At the end of 2016 – a year filled with so much anti-LGBTIQ prejudice, both here and overseas, I dubbed it ‘Annus Homophobicus’ – I decided to conduct a survey to record people’s experiences of homophobia, biphobia, transphobia and intersexphobia.


This included asking questions about verbal and physical abuse, discriminatory comments, and discrimination in education, employment, health, community services and aged care.


The survey also asked for a range of demographic information, including sexual orientation/gender identity/intersex status, age, state or territory of residence and whether respondents were Aboriginal and/or Torres Strait Islander.


This allowed analysis to determine whether some groups within the LGBTIQ community were disproportionately affected by homophobia, biphobia, transphobia or intersexphobia.


Perhaps most importantly, the survey allowed LGBTIQ people to provide written examples of the prejudice they had experienced – these answers were definitely the most powerful (and often the most heartbreaking) to read.


From March to June I then published the results of the survey in a series of six posts, focusing on different themes. I strongly encourage you to read through each, including the personal stories which people have shared.


This is the Australia that LGBTIQ people live in – in 2017, we remain a long, long way from ending homophobia, biphobia, transphobia and intersexphobia in our community.


You can read the full results here:


The State of Homophobia, Biphobia & Transphobia-11


Notes on Methodology


The survey was designed using the online platform Typeform and distributed electronically, via my personal blog, Facebook page (‘No Homophobia, No Exceptions’) and twitter accounts.


It was also promoted via several boosted Facebook posts, in order to ensure there was coverage across all states and territories, as well as to increase responses from lesbian, trans and intersex people, and to seek engagement from people aged 45 and over.

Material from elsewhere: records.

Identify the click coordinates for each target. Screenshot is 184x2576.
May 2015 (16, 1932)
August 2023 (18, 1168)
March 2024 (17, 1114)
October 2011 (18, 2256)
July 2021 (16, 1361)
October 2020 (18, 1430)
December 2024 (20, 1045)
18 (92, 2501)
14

In all, the survey received just over 2000 completed responses. However, not all responses were analysed, with the following responses excluded:


  • 19 people from outside Australia
  • 287 people who answered None of the Above (rather than LGBTI or Q)
  • 41 responses from an attempted ‘hack’ (a series of responses, completed in quick succession, providing exactly the same demographic answers including being all of LGBTI and Q, and then indicating no experience of discrimination whatsoever across any category) and
  • 2 responses from people whose entire answers consisted solely of anti-muslim bigotry.


Ultimately, there were 1,672 valid responses to the survey, with at least 300 from lesbian, gay, bisexual, trans and queer Australians, at least 250 from each of 24 and under, 25 to 44 and 45 to 64, and at least 100 from each state.


There were also 62 survey respondents who identified as Aboriginal and/or Torres Strait Islander, a sample that, while not large, was sufficient to establish greater rates of discrimination across nearly all of the areas considered.